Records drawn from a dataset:
++++++++++++++++++++

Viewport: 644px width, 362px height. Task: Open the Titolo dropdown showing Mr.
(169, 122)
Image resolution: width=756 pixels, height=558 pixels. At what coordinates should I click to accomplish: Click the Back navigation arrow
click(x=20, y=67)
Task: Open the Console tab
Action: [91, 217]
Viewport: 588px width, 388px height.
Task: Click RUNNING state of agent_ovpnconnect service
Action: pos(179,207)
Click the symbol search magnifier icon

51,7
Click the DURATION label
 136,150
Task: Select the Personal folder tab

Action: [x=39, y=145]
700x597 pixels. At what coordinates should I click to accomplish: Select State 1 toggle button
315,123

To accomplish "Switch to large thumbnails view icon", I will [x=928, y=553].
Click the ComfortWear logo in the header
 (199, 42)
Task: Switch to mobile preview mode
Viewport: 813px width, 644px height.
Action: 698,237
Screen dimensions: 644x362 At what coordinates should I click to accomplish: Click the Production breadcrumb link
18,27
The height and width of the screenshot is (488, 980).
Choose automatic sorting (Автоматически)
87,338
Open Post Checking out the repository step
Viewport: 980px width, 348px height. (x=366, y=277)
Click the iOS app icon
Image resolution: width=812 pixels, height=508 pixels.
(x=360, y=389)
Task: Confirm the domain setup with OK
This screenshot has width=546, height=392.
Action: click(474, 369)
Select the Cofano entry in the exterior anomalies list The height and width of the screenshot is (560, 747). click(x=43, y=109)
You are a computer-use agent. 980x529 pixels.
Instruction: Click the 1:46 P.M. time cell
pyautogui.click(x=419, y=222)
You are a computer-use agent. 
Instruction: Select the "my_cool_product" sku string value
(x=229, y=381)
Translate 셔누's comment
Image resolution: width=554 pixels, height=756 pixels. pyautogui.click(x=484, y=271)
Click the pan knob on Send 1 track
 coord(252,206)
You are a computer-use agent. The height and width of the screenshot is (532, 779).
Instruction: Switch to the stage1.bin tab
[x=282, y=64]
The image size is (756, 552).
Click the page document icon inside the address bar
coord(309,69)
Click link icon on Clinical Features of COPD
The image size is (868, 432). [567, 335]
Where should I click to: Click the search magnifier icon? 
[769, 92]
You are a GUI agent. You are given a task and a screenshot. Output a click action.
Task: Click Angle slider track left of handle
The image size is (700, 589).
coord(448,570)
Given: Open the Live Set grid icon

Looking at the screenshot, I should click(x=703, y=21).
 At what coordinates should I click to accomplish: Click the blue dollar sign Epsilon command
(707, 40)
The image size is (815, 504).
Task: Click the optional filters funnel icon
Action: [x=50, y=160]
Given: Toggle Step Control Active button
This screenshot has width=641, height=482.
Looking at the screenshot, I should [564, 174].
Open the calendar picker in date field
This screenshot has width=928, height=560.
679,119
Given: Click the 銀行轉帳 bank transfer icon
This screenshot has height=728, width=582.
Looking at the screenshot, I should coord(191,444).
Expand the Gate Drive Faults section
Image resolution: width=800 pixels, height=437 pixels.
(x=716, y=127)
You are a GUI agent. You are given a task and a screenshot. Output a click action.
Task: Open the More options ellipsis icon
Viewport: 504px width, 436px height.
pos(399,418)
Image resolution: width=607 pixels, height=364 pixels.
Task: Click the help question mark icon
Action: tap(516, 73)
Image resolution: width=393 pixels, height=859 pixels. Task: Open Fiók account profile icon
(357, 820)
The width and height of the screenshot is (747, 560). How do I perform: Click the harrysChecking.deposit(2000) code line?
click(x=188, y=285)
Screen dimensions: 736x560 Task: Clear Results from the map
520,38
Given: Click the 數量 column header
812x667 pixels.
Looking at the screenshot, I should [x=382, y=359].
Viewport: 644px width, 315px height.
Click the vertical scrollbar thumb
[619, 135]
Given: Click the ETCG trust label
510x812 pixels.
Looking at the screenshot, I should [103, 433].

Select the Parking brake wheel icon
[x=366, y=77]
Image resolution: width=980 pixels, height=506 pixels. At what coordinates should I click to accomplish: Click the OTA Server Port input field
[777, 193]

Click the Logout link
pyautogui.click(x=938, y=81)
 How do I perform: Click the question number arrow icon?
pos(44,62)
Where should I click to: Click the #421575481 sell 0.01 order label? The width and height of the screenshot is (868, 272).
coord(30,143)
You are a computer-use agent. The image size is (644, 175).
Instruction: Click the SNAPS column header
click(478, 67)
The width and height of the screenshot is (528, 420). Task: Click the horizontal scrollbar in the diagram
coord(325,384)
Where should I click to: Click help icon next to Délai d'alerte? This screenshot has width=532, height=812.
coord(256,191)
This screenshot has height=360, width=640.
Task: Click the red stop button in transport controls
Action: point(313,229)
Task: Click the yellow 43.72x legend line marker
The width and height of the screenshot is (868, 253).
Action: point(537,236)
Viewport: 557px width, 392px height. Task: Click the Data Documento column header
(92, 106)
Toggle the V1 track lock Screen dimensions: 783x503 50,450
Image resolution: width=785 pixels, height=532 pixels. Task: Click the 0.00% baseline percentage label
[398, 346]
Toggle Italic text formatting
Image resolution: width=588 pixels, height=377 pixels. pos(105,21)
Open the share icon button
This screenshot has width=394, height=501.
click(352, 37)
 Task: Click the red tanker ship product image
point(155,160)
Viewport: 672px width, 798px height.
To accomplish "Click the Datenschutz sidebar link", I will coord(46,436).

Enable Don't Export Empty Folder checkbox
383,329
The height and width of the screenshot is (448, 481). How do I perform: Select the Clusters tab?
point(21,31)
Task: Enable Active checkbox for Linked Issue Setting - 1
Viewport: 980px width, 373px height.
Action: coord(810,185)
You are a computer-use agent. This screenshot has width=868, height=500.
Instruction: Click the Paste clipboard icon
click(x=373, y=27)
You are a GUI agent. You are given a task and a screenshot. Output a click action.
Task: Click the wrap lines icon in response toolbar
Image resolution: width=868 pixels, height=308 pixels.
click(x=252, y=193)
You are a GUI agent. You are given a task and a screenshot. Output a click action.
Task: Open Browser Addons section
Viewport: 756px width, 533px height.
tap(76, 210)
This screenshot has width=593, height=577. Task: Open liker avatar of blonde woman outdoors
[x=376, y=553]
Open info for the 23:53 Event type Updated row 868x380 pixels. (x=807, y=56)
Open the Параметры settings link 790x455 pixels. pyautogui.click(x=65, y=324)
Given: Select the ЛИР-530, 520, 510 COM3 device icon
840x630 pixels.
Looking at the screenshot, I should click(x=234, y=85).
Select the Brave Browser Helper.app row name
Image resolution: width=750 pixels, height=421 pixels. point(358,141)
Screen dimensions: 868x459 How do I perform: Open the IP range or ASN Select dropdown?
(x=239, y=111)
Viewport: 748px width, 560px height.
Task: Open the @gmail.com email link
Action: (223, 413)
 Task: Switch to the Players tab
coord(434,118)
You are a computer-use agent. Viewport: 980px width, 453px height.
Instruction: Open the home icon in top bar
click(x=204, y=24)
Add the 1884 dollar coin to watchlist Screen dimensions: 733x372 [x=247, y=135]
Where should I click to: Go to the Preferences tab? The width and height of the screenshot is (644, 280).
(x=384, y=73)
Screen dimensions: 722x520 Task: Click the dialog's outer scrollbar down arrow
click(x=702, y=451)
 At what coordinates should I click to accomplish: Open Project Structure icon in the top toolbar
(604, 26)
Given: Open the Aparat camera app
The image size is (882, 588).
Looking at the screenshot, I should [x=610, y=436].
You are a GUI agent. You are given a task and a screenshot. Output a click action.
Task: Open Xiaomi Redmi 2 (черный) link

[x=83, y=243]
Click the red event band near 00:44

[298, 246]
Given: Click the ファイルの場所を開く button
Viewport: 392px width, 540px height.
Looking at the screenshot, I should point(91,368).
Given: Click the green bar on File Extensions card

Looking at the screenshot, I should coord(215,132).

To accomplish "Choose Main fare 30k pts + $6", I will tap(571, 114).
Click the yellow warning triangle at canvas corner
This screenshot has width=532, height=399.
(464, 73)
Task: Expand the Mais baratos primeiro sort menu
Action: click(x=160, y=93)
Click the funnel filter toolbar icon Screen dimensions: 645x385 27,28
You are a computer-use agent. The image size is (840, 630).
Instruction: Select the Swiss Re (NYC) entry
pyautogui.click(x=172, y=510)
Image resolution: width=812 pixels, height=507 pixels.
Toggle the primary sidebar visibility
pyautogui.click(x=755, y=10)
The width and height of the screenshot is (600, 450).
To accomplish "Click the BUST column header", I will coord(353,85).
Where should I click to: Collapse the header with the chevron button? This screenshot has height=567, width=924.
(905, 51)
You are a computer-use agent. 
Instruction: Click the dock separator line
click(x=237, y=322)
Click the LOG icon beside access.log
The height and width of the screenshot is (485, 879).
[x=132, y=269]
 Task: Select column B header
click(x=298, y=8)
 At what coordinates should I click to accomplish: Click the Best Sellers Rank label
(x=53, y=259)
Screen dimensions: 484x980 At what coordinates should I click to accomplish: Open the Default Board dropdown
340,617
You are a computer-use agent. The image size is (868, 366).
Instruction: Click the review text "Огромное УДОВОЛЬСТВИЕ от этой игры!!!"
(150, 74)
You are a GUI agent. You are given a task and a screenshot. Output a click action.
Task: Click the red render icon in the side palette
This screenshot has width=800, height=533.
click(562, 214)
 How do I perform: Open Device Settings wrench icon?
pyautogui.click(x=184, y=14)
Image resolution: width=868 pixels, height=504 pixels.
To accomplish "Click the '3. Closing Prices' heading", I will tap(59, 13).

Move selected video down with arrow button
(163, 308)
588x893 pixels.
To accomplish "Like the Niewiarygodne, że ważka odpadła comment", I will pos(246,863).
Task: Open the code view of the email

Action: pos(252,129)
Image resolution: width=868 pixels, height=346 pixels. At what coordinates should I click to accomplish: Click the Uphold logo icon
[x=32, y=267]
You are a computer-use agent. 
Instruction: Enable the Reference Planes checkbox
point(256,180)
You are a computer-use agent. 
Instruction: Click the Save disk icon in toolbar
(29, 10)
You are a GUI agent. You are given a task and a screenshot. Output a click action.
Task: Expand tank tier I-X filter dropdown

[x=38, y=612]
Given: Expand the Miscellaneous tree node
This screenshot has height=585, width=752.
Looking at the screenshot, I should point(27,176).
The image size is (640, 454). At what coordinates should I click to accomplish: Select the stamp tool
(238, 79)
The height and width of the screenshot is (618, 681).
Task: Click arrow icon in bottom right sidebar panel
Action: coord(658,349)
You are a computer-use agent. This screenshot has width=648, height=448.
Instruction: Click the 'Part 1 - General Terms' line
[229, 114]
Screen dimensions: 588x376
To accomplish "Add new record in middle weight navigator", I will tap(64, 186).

++++++++++++++++++++

**YOUR OBJECTIVE:** Your answer should consist solely of the lines above from the line with "At what coordinates should I click to accomplish: Click the blue" to the line with "Given: Toggle Step Control Active button", both included, reproduced exactly.

**RESPONSE FOR THIS EXERCISE:**
 At what coordinates should I click to accomplish: Click the blue dollar sign Epsilon command
(707, 40)
The image size is (815, 504).
Task: Click the optional filters funnel icon
Action: [x=50, y=160]
Given: Toggle Step Control Active button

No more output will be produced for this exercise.